-- Opening Marker --

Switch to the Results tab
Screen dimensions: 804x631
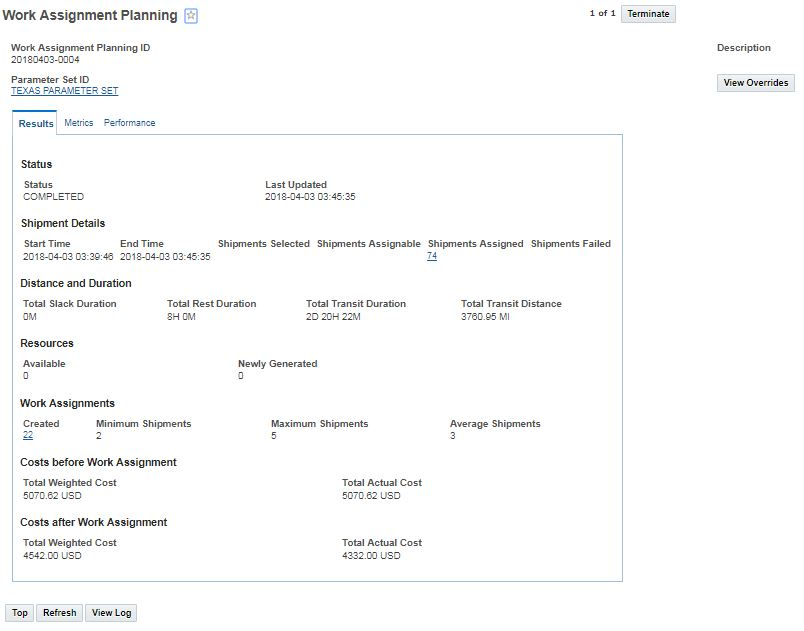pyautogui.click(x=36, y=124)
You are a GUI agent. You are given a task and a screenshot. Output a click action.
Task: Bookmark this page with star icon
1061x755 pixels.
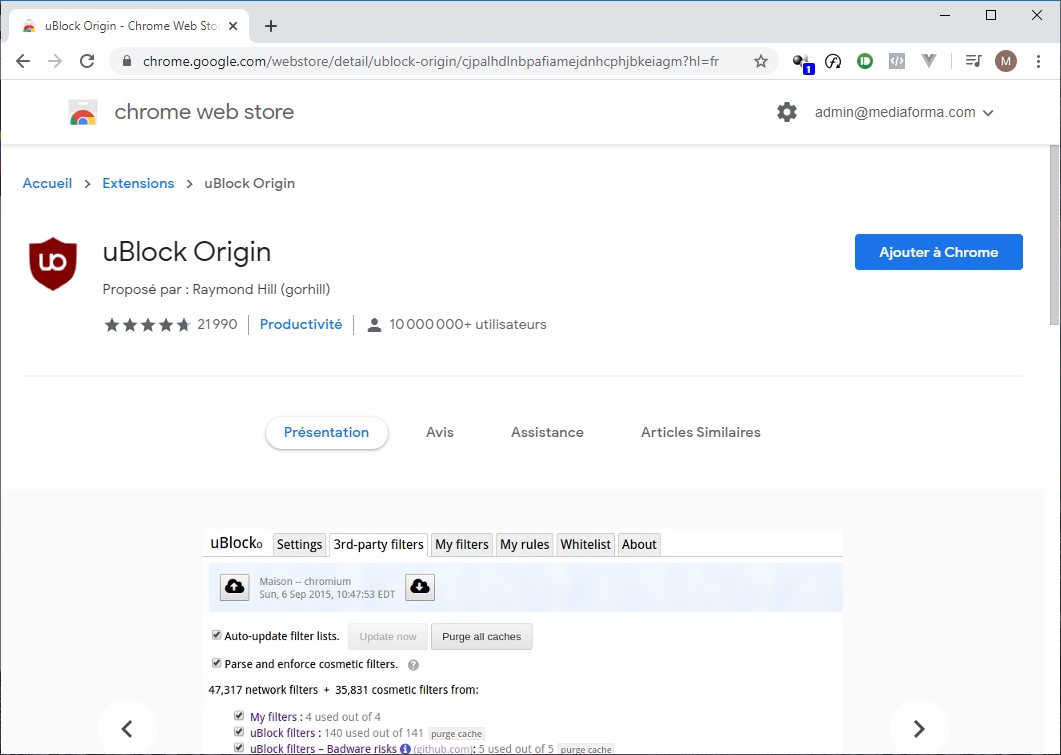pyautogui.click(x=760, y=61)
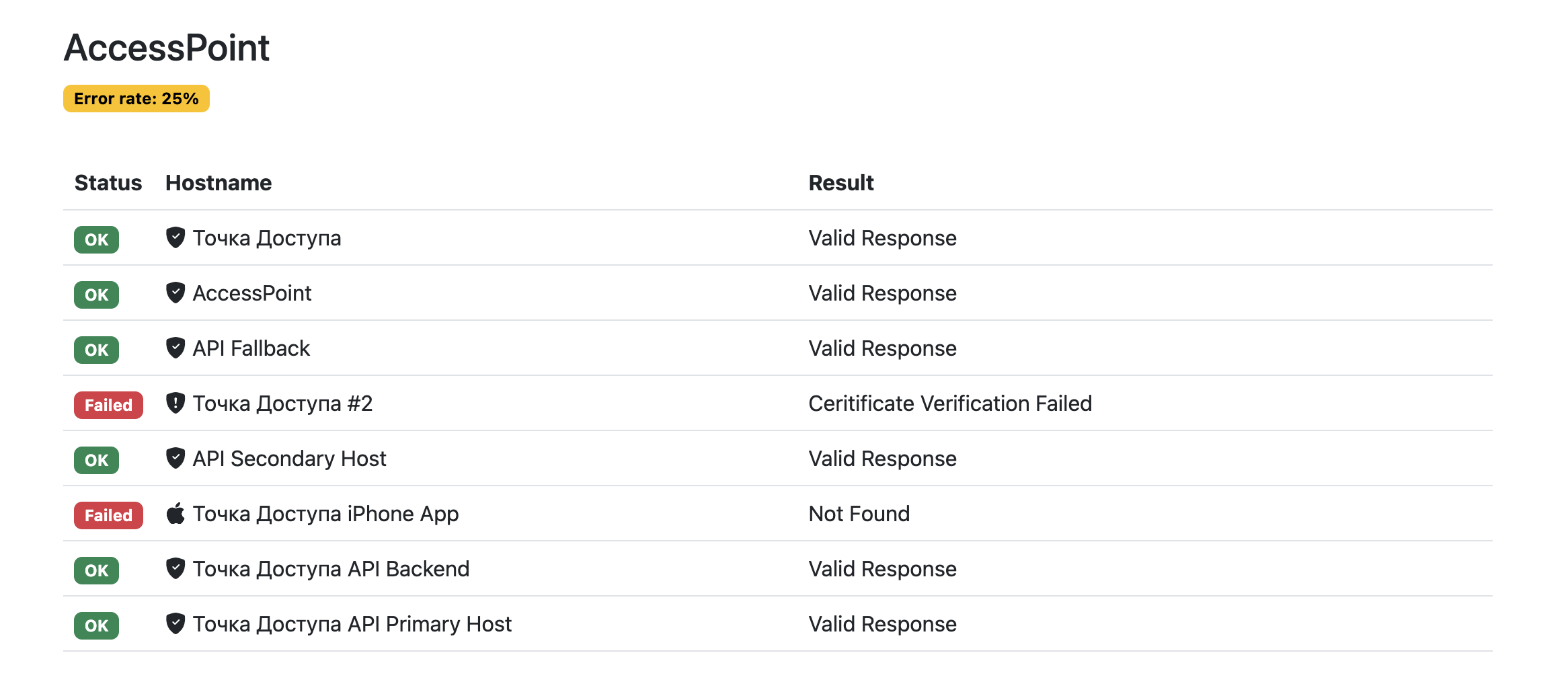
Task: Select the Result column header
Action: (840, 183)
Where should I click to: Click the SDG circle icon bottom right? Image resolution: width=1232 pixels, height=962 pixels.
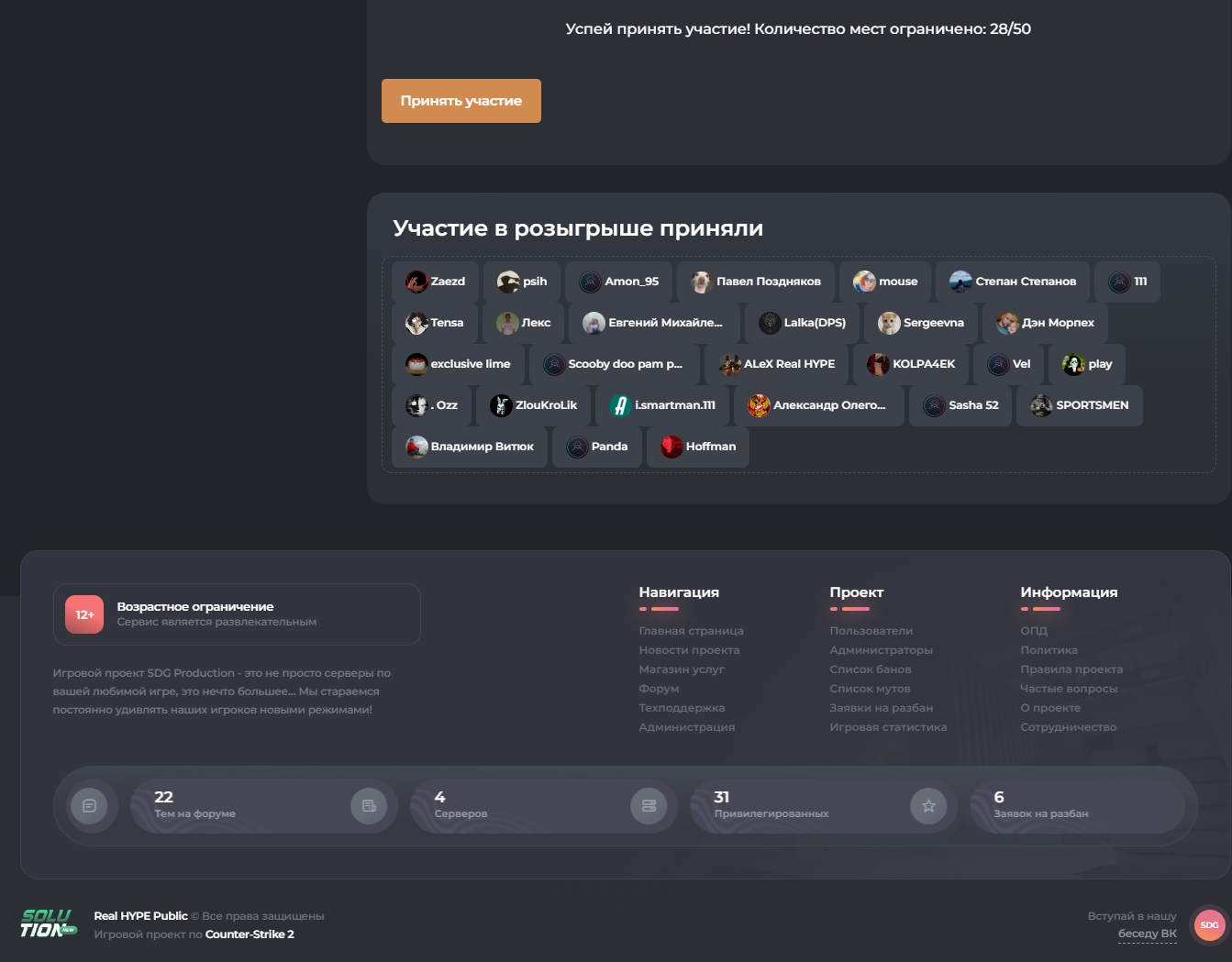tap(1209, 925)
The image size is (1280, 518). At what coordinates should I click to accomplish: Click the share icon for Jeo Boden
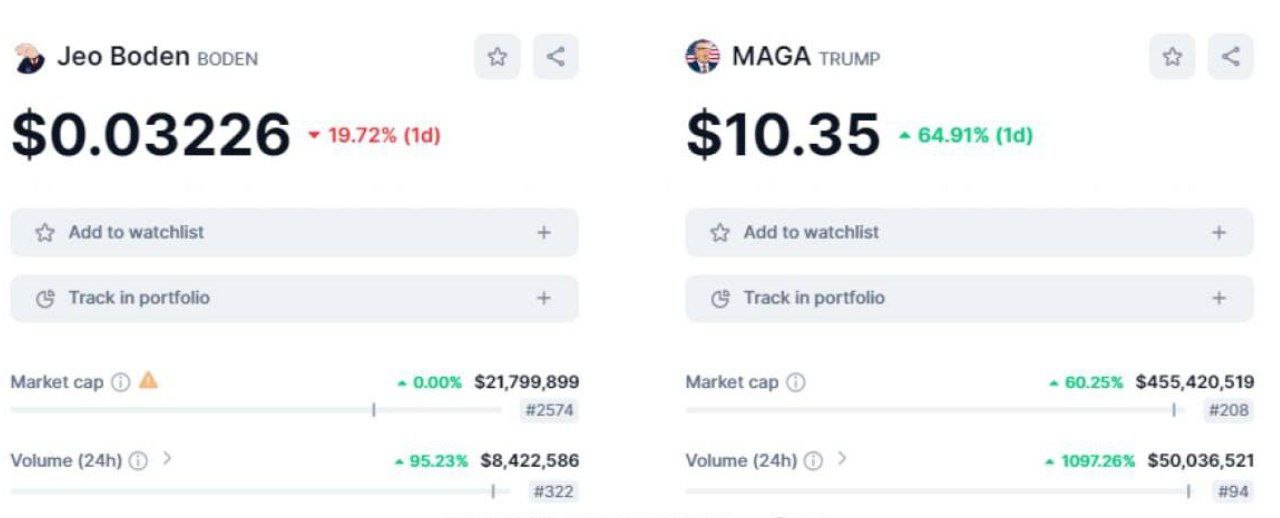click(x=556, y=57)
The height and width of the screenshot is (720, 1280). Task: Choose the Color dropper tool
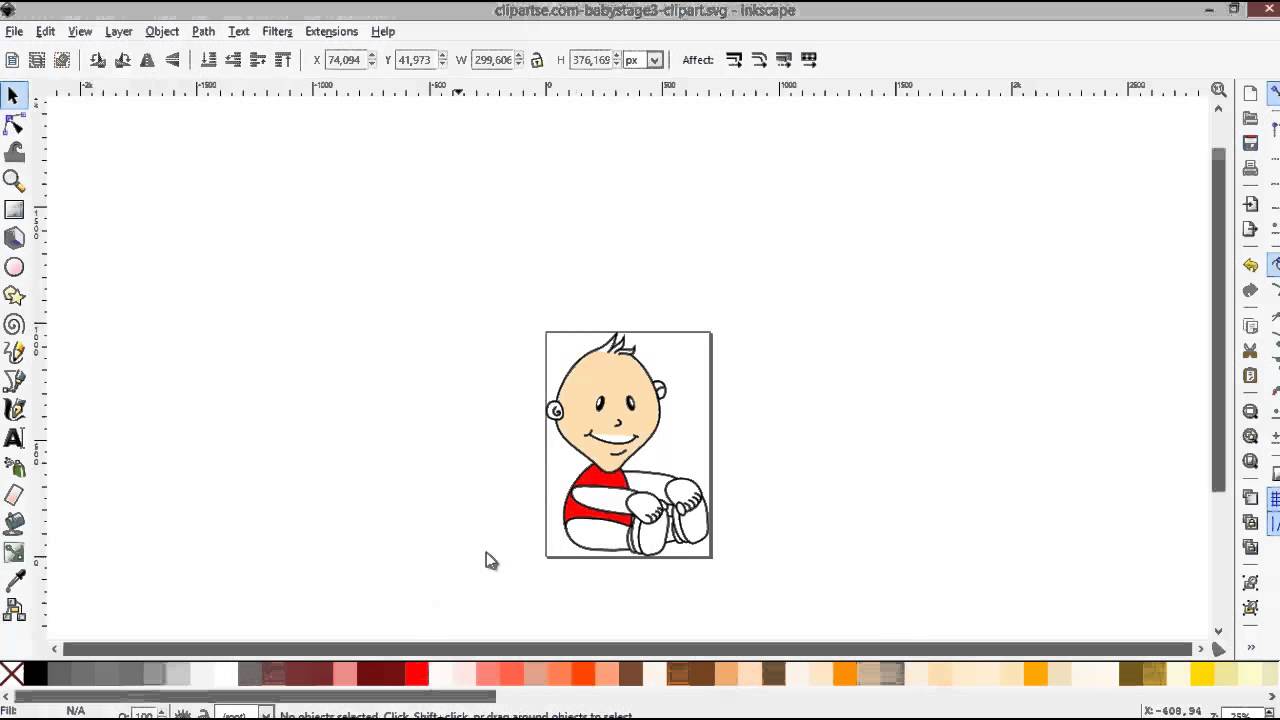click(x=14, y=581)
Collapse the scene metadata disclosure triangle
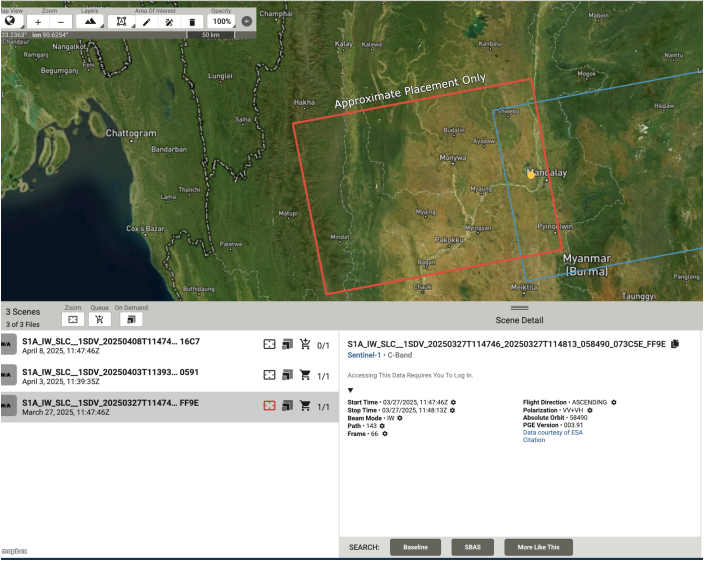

-- Closing Marker --

* Exercise requirements:
Line by line, write out the records above exactly, skipping the pictures.

* Expected output:
Switch to the Results tab
Screen dimensions: 804x631
pyautogui.click(x=36, y=124)
You are a GUI agent. You are given a task and a screenshot. Output a click action.
Task: Bookmark this page with star icon
1061x755 pixels.
pyautogui.click(x=760, y=61)
Task: Select the Result column header
Action: (840, 183)
Where should I click to: Click the SDG circle icon bottom right? Image resolution: width=1232 pixels, height=962 pixels.
tap(1209, 925)
The image size is (1280, 518). At what coordinates should I click to accomplish: Click the share icon for Jeo Boden
click(x=556, y=57)
The height and width of the screenshot is (720, 1280). Task: Choose the Color dropper tool
click(x=14, y=581)
Collapse the scene metadata disclosure triangle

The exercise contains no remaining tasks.